Gloucester Pancakes, Gloucestershire
Pancakes in one form or another have been part of British cookery for centuries, millennia even. Think of Alfred and the cakes he left to burn. They are simple to make, use pretty basic ingredients, and are filling. When times are good they make a good carrier for other flavours too – cheese, fruit, honey, preserves, for example.
Gloucester pancake dough uses suet as the fat ingredient, giving them a texture variously described as sandy or grainy, certainly with more to it than our standard Pancake Day offerings. Gloucestershire was sheep country in medieval times, so there would have been plenty of suet available to provoke the need for such a recipe. And it was pig country too, with its celebrated local breed the Gloucester Old Spot , hence doubtless the tradition of cooking these pancakes in lard.
The pancakes are thick and of small diameter – about 5cm would be usual – more like Welsh cakes or scones than what we generally think of today as pancakes.

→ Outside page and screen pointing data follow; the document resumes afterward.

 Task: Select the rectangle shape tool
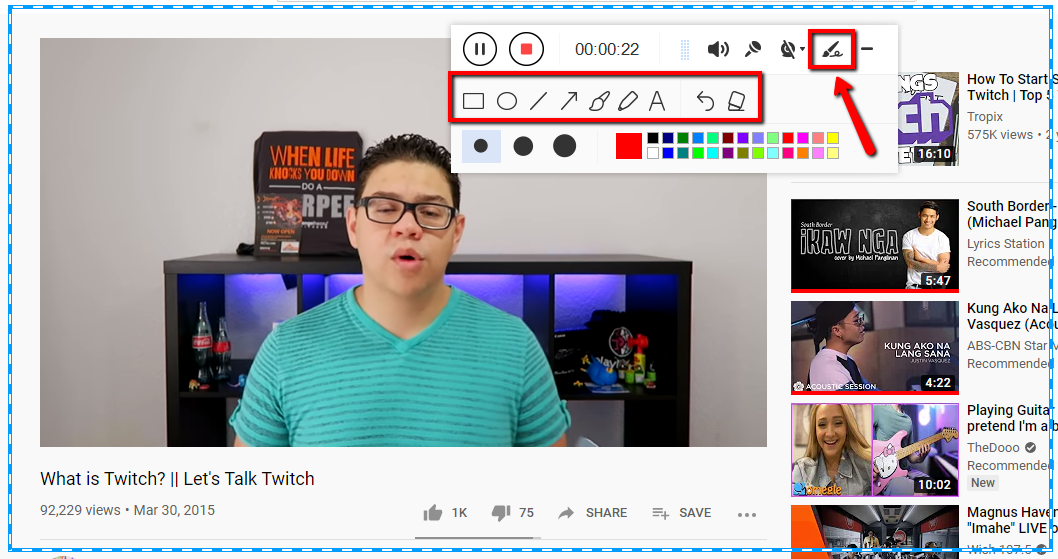pyautogui.click(x=474, y=101)

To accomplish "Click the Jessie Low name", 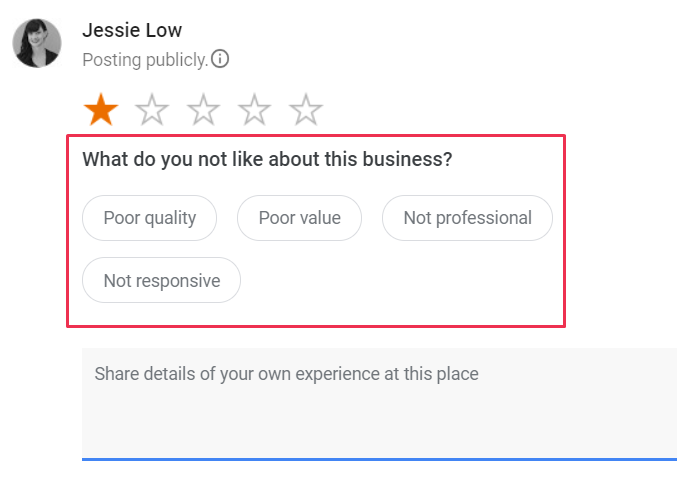I will point(132,30).
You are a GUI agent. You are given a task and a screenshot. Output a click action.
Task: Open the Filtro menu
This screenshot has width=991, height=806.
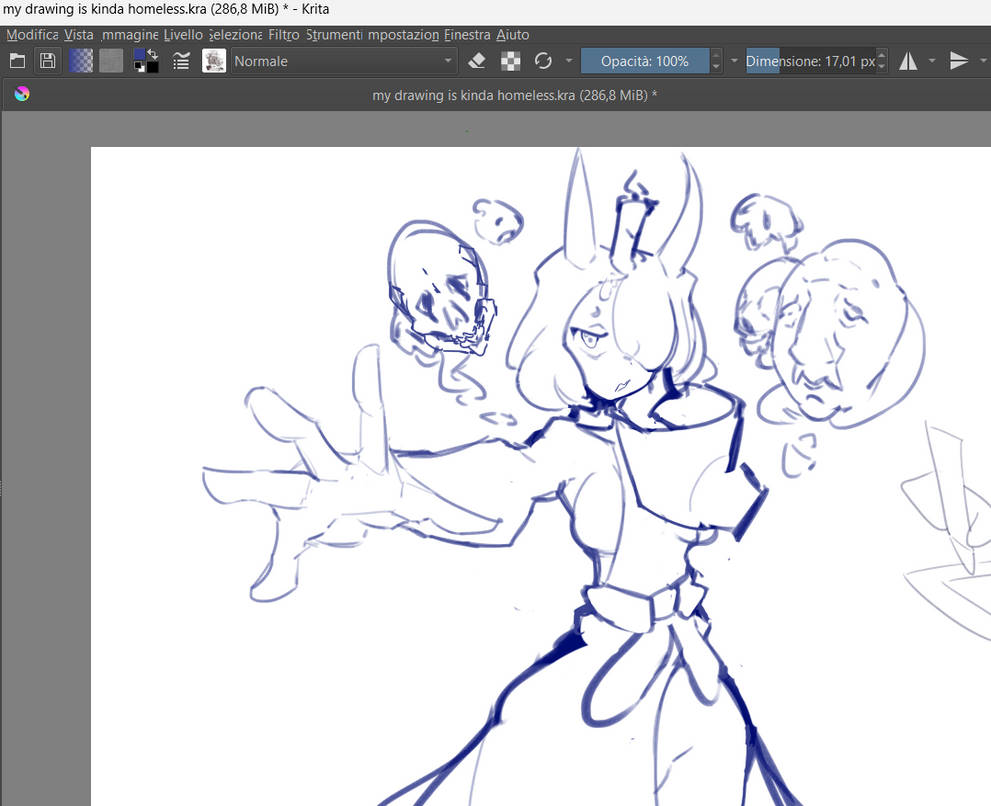click(284, 34)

As a way of using up the fat forbidden through Lent Gloucester pancakes are very effective, with lard and suet both featuring in the preparation. And as fare for the area’s agricultural workers they were useful too, highly calorific to fuel those engaged in manual labour and easily carried when cold, though they are at their best hot from the frying pan – or bakestone, as would have been the case until the 19th century.